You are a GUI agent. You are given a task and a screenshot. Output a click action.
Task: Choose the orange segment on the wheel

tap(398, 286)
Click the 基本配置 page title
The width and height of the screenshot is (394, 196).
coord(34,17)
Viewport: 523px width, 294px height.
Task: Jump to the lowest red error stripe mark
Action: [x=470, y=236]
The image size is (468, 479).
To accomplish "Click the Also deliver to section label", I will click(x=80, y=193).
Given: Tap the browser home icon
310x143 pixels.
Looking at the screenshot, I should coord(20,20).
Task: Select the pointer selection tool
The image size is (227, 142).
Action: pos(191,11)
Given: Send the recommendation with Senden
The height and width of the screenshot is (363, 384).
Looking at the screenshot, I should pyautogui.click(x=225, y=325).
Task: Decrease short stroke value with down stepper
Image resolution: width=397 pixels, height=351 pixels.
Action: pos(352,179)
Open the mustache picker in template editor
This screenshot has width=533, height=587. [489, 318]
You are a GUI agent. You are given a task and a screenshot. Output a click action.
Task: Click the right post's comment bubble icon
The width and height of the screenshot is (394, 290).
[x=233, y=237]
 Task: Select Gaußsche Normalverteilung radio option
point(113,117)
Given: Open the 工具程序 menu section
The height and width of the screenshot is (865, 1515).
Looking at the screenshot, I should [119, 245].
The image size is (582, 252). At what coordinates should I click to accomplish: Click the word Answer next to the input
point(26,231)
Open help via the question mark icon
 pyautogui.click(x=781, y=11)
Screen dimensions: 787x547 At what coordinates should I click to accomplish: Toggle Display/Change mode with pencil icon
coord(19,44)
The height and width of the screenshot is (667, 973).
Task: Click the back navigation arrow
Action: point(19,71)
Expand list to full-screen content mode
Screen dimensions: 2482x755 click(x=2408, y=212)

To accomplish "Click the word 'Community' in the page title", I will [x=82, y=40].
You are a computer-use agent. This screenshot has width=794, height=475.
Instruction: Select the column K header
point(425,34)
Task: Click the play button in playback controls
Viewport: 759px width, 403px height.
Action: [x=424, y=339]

◆ What you are asked to do ◆
Please set down each entry again, word for word.

◆ Completed task ◆
You are a GUI agent. You are given a task and a screenshot. Output a click action.
Task: Choose the orange segment on the wheel

tap(398, 286)
Click the 基本配置 page title
The width and height of the screenshot is (394, 196).
coord(34,17)
Viewport: 523px width, 294px height.
Task: Jump to the lowest red error stripe mark
Action: [x=470, y=236]
The image size is (468, 479).
To accomplish "Click the Also deliver to section label", I will click(x=80, y=193).
Given: Tap the browser home icon
310x143 pixels.
Looking at the screenshot, I should coord(20,20).
Task: Select the pointer selection tool
The image size is (227, 142).
Action: pos(191,11)
Given: Send the recommendation with Senden
The height and width of the screenshot is (363, 384).
Looking at the screenshot, I should pyautogui.click(x=225, y=325).
Task: Decrease short stroke value with down stepper
Image resolution: width=397 pixels, height=351 pixels.
Action: pos(352,179)
Open the mustache picker in template editor
This screenshot has width=533, height=587. [489, 318]
You are a GUI agent. You are given a task and a screenshot. Output a click action.
Task: Click the right post's comment bubble icon
The width and height of the screenshot is (394, 290).
[x=233, y=237]
 Task: Select Gaußsche Normalverteilung radio option
point(113,117)
Given: Open the 工具程序 menu section
The height and width of the screenshot is (865, 1515).
Looking at the screenshot, I should [119, 245].
The image size is (582, 252). At what coordinates should I click to accomplish: Click the word Answer next to the input
point(26,231)
Open help via the question mark icon
 pyautogui.click(x=781, y=11)
Screen dimensions: 787x547 At what coordinates should I click to accomplish: Toggle Display/Change mode with pencil icon
coord(19,44)
The height and width of the screenshot is (667, 973).
Task: Click the back navigation arrow
Action: point(19,71)
Expand list to full-screen content mode
Screen dimensions: 2482x755 click(x=2408, y=212)

To accomplish "Click the word 'Community' in the page title", I will [x=82, y=40].
You are a computer-use agent. This screenshot has width=794, height=475.
Instruction: Select the column K header
point(425,34)
Task: Click the play button in playback controls
Viewport: 759px width, 403px height.
Action: [x=424, y=339]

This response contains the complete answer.